The SEC posted a dummy website that offers a similar presentation to many ICO offerings in an effort to bring awareness to the scams and poor investments on the market.

The only problem is that the website mocks many real ICO's with substance that offer real investment opportunity and utility. This because the fraudulent websites mimic the real ones and now the SEC is mocking them all.

Despite their good intentions, this may not have been the greatest idea to have ever been thought up, however, the mock-up is not without it's useful points.

Let's take a look at HoweyCoins (likely a derivative of the Howey test) and make notes of the red flags.

HoweyCoins

At first glance, like any other ICO be that real or fraudulent, HowerCoins looks authentic. 


There's the standard countdown of getting a "great deal" with 15% cheaper tokens if you join the pre-sale (pre-ICO sale).

Complete with a nifty logo and nice background imagine wrapped up in a responsive web experience a single page in length would lead any investor looking for ICO's to take a closer look.

There's even mug shots of the "team" and a fancy whitepaper. What could possibly go wrong.

Everything.

Breaking it Down

We play a game called "peek the onion" for most scam sites, but we'll just call this "breaking it down" since this is a fictitious website.

1. Contact information, or lack thereof

There is no contact information available outside of email. This is an immediate RED FLAG. There's no phone number or at least an 800 number, no support desk, no company listed, etc...

Any reputable company will have contact information and a way to get a hold of them. For instance look at Coinbase.com, right on the front page you have an 800 number and support email in plain sight.


Here's KWHCoin.com, an ICO that went public earlier this year. 


Just about every method of communication available and their offices are listed. 

2. Big returns

Anytime any ICO, or anyone for that matter, claims high rates of returns, it's a scam. Plain and simple.

"We anticipate OVER 1% daily returns, with DOUBLE 2% returns on Tier 1 investors in pre-ICO stage secured purchases.

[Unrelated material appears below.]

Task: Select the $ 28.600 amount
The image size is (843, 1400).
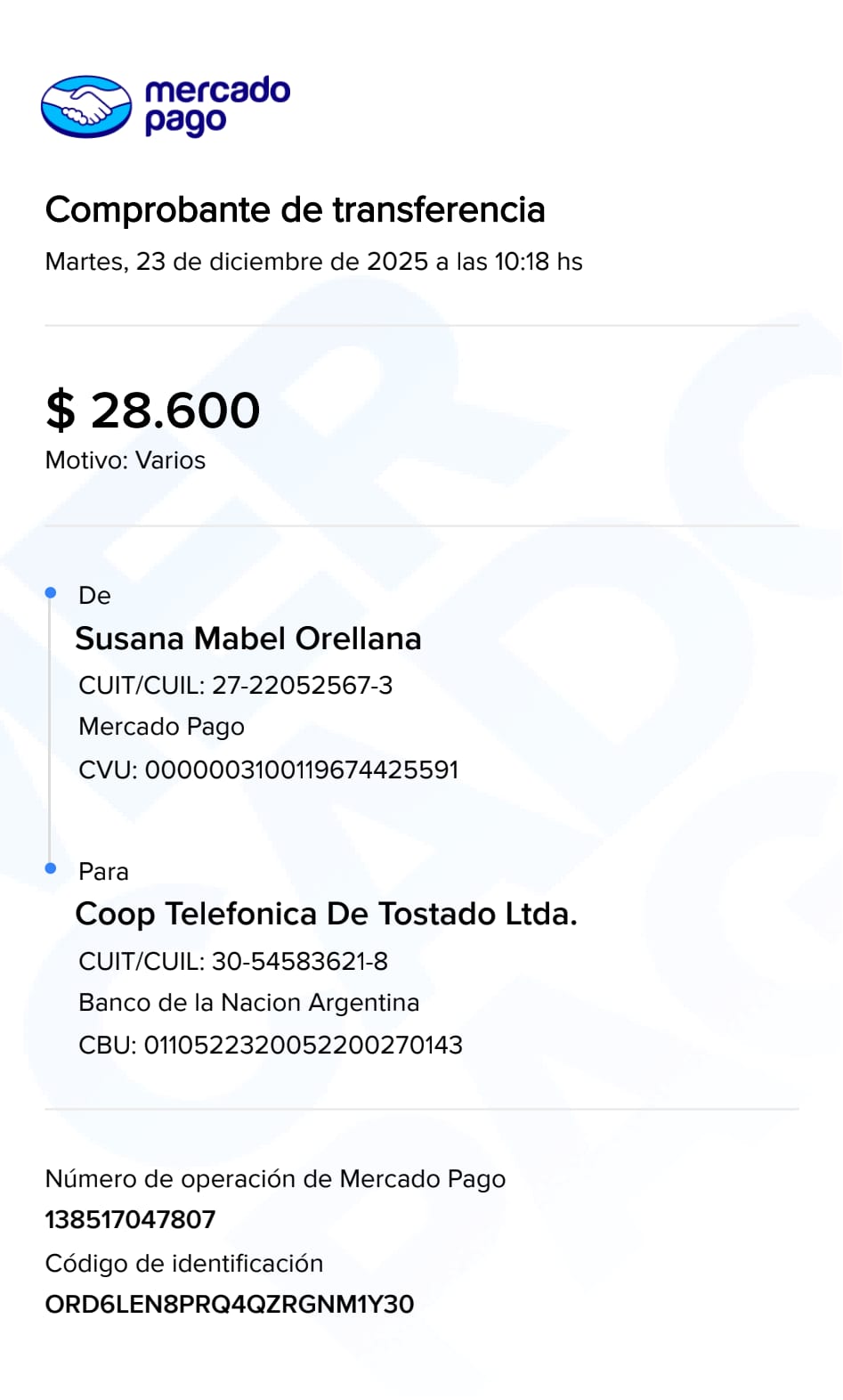Action: [152, 411]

The average registered coin return over a two month period in 2017 was an amazing 72%. Based on market conditions, including record-setting prospects in both the digital asset and travel industries, we expect surpassing that BEFORE the Tier 2 offering closes."
3. Pump and dump

This is a classic scheme dating back years to the early days of Altcoins (ICO's) back when blockchain meant bitcoin before the block-colored software, IBM's cloudware, and just about anything resembling a database claimed to be a blockchain.

Coins are artificially pumped causing a buy frenzy then dumped by those who caused it.
"Our past two pumps have doubled value for the period immediately after the pump for returns of over 225%."
4. Testimonials 

Let's face it. What reputable organization ever has "testimonials". Don't see these on Gemini, Bitstamp doesn't list a slue of these, and I don't recall Ethereum or ZCash ever promoting ICO's with testimonials.

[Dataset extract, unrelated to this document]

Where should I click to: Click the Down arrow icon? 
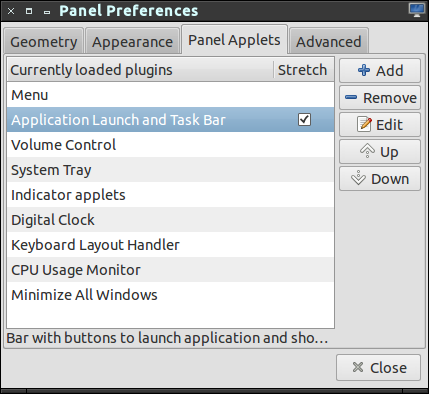pos(358,178)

Here's a tip. If it's an "ICO" it typically means nothing it done yet, there's just an idea. If there's just an idea then what are these testimonials providing testimony for? They wouldn't know their head from their ass any more than you would as to the validity of the concept.

Testimonials is a big fat RED FLAG.

4. Whitepaper

Nothing is more telling than the one thing that makes the entire offering the most believable. The existence of a whitepaper.

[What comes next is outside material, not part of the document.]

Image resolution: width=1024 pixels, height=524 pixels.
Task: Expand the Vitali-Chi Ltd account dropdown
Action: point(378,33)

We've said this in the past and here it goes again. You need to review the whitepaper and see what the offering is all about.

Allot of people open the whitepaper but they don't actually READ them.

At a glance this whitepaper looks authentic. Until you actually read the document and see that it says a while lot about a bunch of absolutely nothing backed with no statistics from bogus sources.

... and ... no math.

Mathematics explain the concept behind the technology that the offering is promoting, without this universal explanation there's no realistic concept behind the face of the theory, or in this case, the shit they're shoveling.

There's certainly some things to learn from the mock site, but it's nothing many people haven't stated before. The unfortunate thing is that this also mimic's legitimate offerings and the SEC's intentions may not be purely "consumer protection" whereas government agencies tend to operate in a "blanket destruction" methodology.

Why take out the illegal shit when you can take out the pain in the ass at the same time?

Regardless, they do have a point. There are entirely too many ICO offerings that are nothing more than hot air.